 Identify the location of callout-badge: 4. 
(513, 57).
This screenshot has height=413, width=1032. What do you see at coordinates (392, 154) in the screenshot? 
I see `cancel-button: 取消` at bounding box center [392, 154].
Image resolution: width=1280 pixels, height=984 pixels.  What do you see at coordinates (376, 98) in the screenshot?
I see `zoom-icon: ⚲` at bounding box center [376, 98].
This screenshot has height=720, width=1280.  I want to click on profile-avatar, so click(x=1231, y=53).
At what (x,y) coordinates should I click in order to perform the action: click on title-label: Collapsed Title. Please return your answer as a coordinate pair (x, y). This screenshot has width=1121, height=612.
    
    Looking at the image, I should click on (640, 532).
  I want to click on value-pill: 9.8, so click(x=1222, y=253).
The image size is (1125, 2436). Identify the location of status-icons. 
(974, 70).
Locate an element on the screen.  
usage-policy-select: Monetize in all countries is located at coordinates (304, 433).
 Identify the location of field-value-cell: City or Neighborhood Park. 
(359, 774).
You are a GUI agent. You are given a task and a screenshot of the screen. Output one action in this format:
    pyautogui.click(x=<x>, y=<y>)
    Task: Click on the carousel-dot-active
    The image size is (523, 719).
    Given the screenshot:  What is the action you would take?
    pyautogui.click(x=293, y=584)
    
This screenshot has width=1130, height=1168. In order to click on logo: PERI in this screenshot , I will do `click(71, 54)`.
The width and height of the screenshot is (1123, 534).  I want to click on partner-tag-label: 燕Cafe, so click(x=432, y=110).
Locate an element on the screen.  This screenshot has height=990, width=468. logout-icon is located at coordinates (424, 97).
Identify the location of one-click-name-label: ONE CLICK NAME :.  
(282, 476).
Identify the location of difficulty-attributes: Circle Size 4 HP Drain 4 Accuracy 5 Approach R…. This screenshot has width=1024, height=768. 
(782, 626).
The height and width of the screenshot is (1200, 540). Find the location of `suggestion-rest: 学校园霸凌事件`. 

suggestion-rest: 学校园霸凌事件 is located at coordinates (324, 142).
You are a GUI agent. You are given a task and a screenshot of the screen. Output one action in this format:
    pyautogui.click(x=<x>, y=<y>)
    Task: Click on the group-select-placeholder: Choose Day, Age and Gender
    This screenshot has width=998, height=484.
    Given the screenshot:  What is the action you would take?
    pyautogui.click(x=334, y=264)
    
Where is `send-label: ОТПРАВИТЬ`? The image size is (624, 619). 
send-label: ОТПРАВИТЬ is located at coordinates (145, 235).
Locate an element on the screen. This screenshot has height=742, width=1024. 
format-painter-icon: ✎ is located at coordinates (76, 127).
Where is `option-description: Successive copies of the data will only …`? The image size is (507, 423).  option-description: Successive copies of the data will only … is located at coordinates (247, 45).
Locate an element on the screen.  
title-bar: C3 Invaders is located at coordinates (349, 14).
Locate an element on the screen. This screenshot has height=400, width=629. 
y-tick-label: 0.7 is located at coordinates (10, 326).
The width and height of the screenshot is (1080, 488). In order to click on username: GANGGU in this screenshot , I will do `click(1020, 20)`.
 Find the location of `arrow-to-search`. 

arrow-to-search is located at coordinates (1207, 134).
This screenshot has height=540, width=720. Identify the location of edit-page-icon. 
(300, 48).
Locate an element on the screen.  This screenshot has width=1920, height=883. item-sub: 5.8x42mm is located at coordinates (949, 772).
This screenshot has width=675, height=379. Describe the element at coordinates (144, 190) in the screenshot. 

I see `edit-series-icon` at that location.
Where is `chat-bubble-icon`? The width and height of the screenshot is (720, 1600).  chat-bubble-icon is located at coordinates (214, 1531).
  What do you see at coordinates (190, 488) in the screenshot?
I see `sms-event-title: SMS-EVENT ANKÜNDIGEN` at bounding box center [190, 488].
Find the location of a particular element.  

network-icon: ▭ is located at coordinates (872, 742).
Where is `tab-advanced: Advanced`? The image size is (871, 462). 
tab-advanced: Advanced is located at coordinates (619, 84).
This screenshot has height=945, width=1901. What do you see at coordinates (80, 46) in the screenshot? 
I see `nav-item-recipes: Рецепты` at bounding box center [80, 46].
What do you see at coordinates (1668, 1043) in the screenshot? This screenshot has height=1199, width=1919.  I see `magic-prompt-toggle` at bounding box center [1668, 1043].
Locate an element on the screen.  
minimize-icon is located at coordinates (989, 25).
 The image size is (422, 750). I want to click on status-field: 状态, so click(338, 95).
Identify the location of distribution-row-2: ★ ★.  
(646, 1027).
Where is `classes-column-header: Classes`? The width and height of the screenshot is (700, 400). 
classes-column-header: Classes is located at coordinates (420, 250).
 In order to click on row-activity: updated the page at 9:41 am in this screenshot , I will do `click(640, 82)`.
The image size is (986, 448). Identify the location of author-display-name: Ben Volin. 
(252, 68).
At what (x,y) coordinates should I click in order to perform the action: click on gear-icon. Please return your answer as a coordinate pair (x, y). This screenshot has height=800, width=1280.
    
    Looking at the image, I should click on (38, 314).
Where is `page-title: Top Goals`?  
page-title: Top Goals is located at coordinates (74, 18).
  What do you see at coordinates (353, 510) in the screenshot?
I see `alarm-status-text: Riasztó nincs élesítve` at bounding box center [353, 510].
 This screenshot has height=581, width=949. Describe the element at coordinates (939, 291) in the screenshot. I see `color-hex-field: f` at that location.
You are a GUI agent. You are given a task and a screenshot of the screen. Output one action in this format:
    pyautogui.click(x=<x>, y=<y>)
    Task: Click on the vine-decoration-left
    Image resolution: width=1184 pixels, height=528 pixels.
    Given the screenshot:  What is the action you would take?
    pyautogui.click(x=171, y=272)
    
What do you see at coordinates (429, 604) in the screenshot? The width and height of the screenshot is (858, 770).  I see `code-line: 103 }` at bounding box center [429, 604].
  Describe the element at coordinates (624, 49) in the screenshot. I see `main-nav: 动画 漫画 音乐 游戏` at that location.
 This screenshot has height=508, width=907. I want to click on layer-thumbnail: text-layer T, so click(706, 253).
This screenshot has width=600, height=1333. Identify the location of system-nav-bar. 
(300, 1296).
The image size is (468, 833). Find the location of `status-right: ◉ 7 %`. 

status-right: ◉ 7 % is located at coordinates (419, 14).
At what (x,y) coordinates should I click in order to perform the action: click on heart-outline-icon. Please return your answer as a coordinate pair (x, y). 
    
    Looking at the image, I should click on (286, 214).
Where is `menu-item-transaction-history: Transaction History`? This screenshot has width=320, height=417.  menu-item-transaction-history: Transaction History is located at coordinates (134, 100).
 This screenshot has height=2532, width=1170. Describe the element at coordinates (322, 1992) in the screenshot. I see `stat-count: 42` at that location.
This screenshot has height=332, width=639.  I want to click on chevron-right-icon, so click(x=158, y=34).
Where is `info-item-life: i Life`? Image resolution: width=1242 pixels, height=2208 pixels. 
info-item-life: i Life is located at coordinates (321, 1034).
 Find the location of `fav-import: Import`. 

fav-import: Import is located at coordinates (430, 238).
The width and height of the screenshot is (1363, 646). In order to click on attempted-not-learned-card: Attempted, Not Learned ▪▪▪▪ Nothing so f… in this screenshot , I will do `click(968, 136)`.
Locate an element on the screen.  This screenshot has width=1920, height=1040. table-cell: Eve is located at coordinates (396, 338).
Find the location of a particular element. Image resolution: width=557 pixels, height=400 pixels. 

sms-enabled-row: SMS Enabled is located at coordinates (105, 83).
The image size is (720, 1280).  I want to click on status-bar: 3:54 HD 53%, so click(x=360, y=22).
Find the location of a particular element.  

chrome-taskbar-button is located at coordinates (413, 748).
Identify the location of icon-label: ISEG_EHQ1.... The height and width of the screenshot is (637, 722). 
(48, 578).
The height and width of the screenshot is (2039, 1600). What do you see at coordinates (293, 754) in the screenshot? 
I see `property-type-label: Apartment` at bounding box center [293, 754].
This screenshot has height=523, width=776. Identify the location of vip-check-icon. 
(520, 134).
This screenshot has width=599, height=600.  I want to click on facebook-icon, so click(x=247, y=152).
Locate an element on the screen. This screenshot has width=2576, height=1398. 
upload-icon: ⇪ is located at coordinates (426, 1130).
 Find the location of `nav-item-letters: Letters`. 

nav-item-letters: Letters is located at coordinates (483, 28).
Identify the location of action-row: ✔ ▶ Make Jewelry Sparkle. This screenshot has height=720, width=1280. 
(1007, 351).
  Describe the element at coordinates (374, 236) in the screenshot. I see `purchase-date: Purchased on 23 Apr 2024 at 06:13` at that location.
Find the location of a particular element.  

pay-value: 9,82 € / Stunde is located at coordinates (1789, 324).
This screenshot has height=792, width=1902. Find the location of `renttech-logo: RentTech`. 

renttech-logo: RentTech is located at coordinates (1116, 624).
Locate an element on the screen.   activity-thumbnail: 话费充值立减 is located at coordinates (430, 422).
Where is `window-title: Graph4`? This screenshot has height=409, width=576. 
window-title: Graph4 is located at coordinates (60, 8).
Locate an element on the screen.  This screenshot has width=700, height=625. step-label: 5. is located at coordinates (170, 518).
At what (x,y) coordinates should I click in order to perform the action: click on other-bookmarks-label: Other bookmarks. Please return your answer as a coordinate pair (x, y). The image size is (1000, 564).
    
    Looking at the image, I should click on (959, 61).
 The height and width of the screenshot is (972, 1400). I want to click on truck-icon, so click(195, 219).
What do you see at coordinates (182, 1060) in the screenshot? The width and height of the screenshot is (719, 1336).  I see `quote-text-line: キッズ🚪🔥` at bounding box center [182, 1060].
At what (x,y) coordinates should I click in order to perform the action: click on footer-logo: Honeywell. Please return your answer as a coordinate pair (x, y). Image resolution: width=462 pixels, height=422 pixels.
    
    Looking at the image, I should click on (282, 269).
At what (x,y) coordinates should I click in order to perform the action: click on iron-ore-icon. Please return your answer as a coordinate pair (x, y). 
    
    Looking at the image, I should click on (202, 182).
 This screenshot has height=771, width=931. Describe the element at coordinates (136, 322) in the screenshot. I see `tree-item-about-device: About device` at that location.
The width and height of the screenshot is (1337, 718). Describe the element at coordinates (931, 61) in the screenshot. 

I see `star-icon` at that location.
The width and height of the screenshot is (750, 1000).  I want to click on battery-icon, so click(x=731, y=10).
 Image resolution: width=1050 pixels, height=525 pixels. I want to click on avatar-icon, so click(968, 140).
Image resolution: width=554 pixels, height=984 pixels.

__TASK DESCRIPTION__:
Show each line of the entries above that contains the string "Identify". Treat uppercase and lowercase letters as distinct.

__RESPONSE BELOW__:
 Identify the location of callout-badge: 4. 
The image size is (1125, 2436). Identify the location of status-icons. 
 Identify the location of field-value-cell: City or Neighborhood Park. 
Identify the location of one-click-name-label: ONE CLICK NAME :.  
Identify the location of difficulty-attributes: Circle Size 4 HP Drain 4 Accuracy 5 Approach R…. This screenshot has width=1024, height=768. 
This screenshot has height=540, width=720. Identify the location of edit-page-icon. 
Identify the location of distribution-row-2: ★ ★.  
The image size is (986, 448). Identify the location of author-display-name: Ben Volin. 
This screenshot has width=600, height=1333. Identify the location of system-nav-bar. 
Identify the location of icon-label: ISEG_EHQ1.... The height and width of the screenshot is (637, 722). 
This screenshot has height=523, width=776. Identify the location of vip-check-icon. 
Identify the location of action-row: ✔ ▶ Make Jewelry Sparkle. This screenshot has height=720, width=1280. 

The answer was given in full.